Furthermore, it was clearly not a predatory bird (eino dores). However, it lacked an ancient European masoret (tradition), which the Rama Yoreh Deah 82:3 had ruled was absolutely mandatory.
The Halakhic Resolutions
The authorities split on how to resolve this, utilizing the conceptual models developed in our sugya:
The Chatam Sofer’s Stricture Yoreh Deah 74: The Chatam Sofer ruled strictly in parallel cases, holding that without a continuous, unbroken chain of tradition passing down the bird's name and permissibility from generation to generation, the bird is strictly forbidden. The physical signs are completely insufficient to override our lack of expertise in derisah.
The Netziv’s Synthesis (Meishiv Davar YD 22): The Netziv and others permitted the turkey through a brilliant conceptual re-evaluation of the Rama's rule. They argued that the Rama only required a masoret for birds whose behavior was ambiguous or whose physical signs were borderline (like the "eight doubts" of Chullin 62a). However, for a bird like the turkey, which:
- Possesses all three physical signs in their most obvious, classic forms,
- Has been bred in massive domestic flocks for generations without ever exhibiting predatory behavior (derisah),
The Talmudic rule of Chullin 61a remains fully active. In such a clear-cut case, we do not fear that this bird is one of the twenty-four unclean species, because none of the twenty-four unclean species has three physical signs and is completely non-predatory.

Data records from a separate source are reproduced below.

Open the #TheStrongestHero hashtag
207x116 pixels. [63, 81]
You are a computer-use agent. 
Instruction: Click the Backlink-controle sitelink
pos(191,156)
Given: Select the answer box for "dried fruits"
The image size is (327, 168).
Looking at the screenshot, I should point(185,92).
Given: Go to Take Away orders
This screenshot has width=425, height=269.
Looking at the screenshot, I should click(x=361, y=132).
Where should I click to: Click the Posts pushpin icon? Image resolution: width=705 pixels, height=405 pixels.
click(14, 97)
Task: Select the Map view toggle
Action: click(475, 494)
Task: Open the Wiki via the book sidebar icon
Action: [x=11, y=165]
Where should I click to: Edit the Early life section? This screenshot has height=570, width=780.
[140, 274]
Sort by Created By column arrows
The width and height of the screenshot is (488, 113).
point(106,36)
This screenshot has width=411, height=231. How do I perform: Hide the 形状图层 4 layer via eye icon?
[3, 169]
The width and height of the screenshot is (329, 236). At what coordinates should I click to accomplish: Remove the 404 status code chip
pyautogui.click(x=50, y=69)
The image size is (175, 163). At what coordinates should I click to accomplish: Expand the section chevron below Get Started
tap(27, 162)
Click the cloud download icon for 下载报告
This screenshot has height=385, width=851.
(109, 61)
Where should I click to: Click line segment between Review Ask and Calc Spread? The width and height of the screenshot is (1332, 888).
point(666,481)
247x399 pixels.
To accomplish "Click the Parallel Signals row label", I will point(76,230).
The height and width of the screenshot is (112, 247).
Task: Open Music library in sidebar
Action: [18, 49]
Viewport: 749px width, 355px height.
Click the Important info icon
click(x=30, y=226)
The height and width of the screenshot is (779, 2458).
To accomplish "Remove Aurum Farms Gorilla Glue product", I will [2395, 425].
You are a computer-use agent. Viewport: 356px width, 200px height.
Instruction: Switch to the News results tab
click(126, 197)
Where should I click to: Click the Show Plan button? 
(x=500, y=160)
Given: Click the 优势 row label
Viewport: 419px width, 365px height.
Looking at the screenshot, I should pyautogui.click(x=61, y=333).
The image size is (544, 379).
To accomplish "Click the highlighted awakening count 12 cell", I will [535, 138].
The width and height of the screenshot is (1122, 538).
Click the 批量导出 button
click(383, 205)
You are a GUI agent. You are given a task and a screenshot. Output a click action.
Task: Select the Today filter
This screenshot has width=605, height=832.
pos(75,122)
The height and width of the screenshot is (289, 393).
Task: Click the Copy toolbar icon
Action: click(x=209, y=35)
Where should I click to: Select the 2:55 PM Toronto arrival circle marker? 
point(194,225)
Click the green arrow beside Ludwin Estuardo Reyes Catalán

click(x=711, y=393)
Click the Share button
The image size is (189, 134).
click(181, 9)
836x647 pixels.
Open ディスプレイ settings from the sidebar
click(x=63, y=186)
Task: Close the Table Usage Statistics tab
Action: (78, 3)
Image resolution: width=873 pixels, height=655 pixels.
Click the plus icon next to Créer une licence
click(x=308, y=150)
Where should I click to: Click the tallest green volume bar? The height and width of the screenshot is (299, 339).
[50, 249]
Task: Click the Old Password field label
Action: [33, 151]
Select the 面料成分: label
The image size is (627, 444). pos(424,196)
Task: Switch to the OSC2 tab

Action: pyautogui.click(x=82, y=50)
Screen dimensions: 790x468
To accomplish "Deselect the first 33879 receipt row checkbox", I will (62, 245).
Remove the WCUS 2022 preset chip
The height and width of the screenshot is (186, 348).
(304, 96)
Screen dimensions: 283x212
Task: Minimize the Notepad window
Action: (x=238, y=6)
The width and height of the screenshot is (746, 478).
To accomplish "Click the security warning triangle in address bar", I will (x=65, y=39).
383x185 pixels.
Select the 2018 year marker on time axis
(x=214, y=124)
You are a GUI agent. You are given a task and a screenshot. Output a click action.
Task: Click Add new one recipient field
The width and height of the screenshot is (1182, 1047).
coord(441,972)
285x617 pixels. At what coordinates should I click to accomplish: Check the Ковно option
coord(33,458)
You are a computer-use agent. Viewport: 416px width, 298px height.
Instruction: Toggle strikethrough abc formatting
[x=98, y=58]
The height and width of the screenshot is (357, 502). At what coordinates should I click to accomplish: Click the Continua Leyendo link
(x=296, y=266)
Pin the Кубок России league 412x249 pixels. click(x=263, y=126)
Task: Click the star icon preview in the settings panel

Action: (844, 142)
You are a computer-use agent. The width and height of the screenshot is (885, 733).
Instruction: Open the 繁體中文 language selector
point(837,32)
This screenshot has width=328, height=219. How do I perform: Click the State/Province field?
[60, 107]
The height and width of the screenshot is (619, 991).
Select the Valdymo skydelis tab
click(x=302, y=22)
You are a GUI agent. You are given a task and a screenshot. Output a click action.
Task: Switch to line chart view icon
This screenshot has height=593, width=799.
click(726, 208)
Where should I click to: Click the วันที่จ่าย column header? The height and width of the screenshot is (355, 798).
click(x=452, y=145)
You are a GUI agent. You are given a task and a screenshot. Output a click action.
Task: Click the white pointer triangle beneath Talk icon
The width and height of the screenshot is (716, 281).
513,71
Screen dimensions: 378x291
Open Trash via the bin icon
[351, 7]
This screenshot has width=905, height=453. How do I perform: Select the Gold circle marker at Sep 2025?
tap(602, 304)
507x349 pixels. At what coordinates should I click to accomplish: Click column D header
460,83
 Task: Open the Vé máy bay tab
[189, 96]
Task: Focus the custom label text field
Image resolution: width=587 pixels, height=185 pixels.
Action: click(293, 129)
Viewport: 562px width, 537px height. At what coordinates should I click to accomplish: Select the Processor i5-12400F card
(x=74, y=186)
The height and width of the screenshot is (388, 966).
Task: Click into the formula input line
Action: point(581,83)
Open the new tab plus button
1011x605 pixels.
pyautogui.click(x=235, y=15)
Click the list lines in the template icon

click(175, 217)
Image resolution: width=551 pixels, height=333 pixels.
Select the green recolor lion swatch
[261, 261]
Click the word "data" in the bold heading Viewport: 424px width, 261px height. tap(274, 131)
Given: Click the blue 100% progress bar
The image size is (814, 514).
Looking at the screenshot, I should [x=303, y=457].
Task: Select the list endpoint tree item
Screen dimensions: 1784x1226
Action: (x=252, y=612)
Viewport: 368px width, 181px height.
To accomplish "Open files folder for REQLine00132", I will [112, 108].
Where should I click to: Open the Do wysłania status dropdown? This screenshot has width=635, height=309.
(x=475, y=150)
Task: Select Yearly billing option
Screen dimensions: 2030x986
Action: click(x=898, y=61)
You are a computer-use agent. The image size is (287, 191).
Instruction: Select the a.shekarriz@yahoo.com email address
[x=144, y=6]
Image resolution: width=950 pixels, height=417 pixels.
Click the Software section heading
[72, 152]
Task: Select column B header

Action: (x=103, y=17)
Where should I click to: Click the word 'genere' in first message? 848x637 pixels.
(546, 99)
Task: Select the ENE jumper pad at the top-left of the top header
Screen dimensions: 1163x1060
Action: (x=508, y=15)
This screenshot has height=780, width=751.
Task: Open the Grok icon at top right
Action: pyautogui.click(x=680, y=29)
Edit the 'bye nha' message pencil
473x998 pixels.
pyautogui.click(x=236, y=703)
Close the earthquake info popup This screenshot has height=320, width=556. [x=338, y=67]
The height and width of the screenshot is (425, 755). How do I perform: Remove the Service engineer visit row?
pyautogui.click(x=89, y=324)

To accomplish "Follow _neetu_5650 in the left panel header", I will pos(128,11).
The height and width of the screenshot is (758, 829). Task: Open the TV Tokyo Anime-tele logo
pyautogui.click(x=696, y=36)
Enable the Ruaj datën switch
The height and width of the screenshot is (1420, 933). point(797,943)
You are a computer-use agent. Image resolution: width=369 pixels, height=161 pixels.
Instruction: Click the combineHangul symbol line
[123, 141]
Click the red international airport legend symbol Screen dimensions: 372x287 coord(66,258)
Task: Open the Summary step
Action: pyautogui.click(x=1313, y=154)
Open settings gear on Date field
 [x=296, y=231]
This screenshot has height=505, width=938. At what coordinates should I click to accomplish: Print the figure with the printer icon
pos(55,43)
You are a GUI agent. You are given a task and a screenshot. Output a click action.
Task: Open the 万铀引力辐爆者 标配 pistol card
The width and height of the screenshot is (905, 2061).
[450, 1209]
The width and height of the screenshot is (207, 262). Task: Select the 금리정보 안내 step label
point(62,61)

Retroactive Masoret: Other authorities argued that once the turkey was widely accepted and eaten by Jews across Europe without protest, this widespread practice itself established a "retroactive masoret" (shatika d'rabbanan—the silence of the Sages equals consent).
Meta-Psak Heuristic
The turkey controversy demonstrates that the Talmudic matrix in Chullin is not dead; rather, it serves as the essential, objective baseline that bounds and guides the subjective, historical framework of masoret.
Takeaway
Avian kashrut is a delicate balance between objective physical reality (simanim) and historical memory (masoret). While physical signs represent the divine order of creation, our reliance on tradition acknowledges the limits of human observation in capturing the true nature of predation.